What you need to do -
Scan the following material for the string "Task" and copy each line in which it appears.

Information supplied -

=== Begin Enclosure ===

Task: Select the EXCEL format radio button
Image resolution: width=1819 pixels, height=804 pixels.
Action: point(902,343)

=== End Enclosure ===
=== Begin Enclosure ===

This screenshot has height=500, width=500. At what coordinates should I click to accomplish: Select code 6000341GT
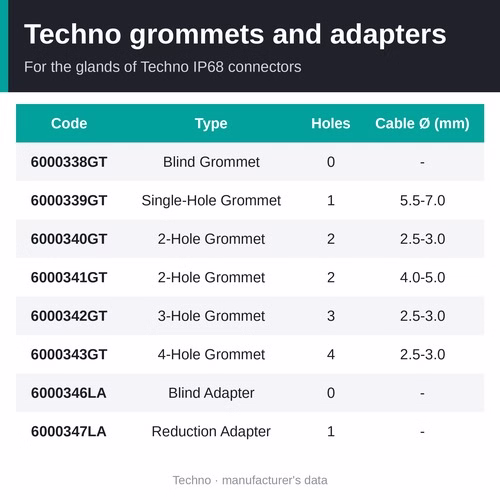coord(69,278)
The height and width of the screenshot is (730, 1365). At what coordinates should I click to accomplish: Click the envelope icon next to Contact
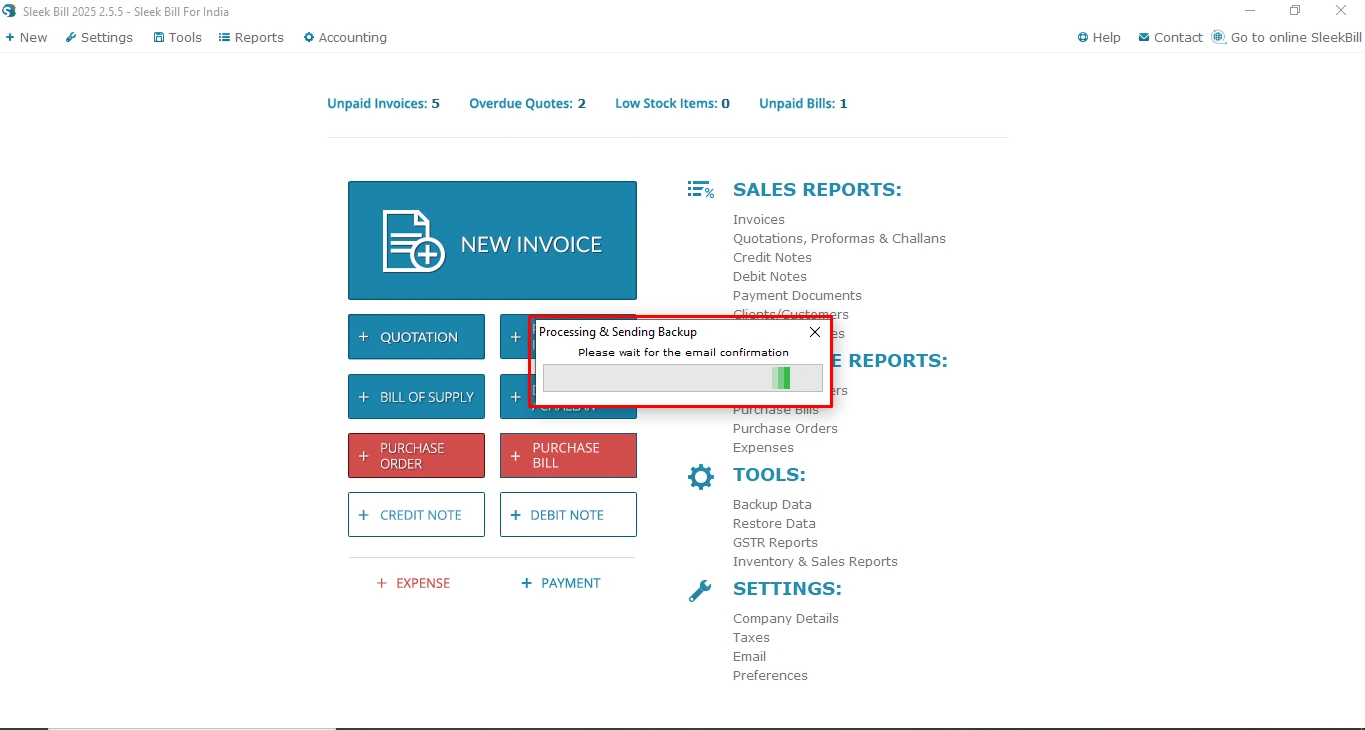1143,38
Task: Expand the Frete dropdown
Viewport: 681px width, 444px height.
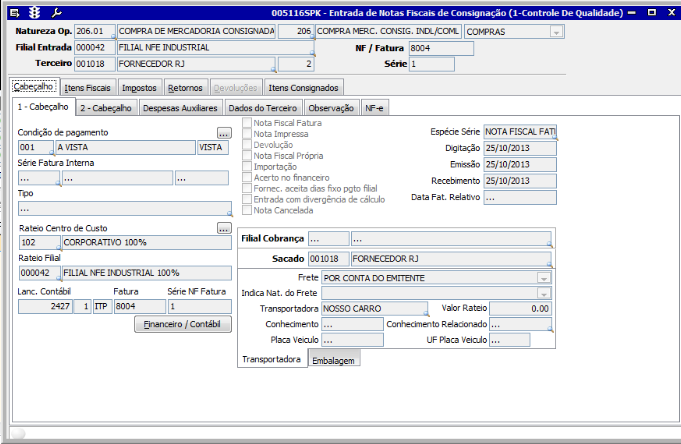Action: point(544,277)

=== End Enclosure ===
=== Begin Enclosure ===

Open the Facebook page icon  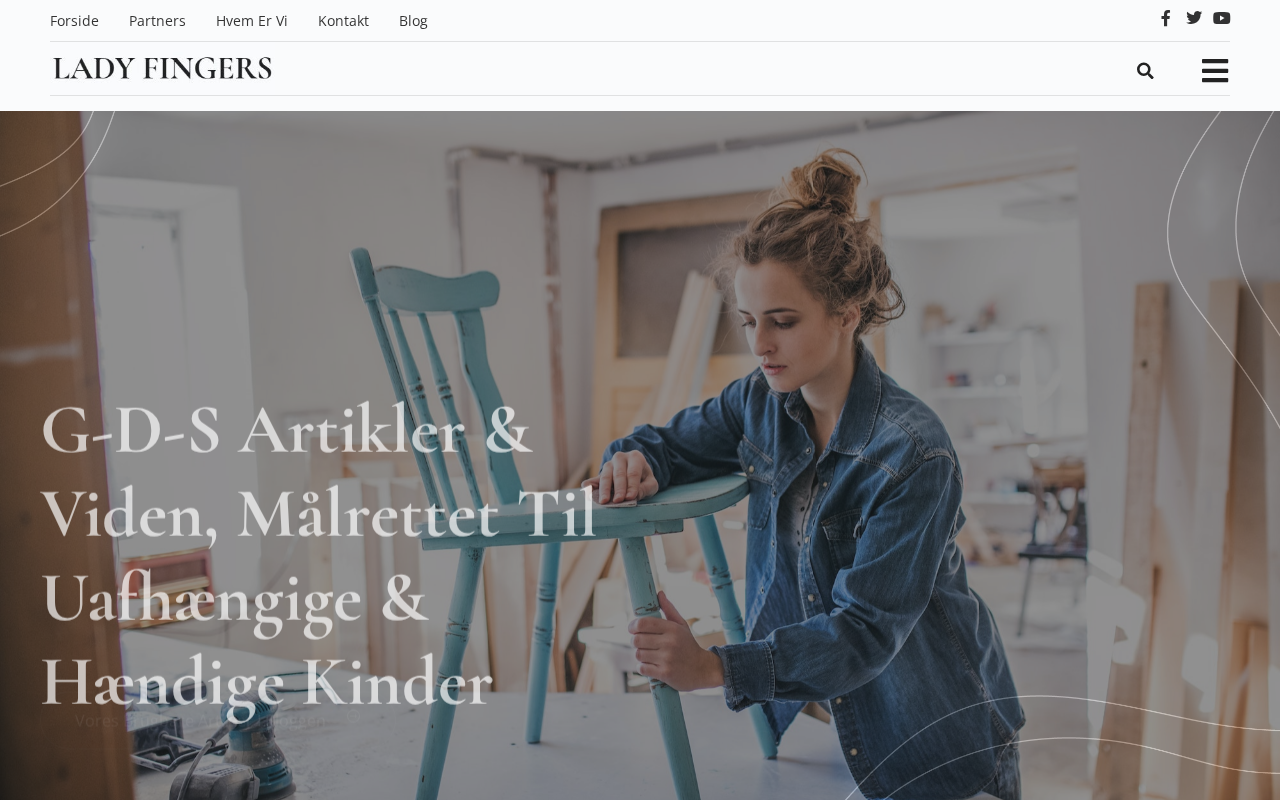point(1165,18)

=== End Enclosure ===

Result for this exercise -
Task: Select the EXCEL format radio button
Task: Expand the Frete dropdown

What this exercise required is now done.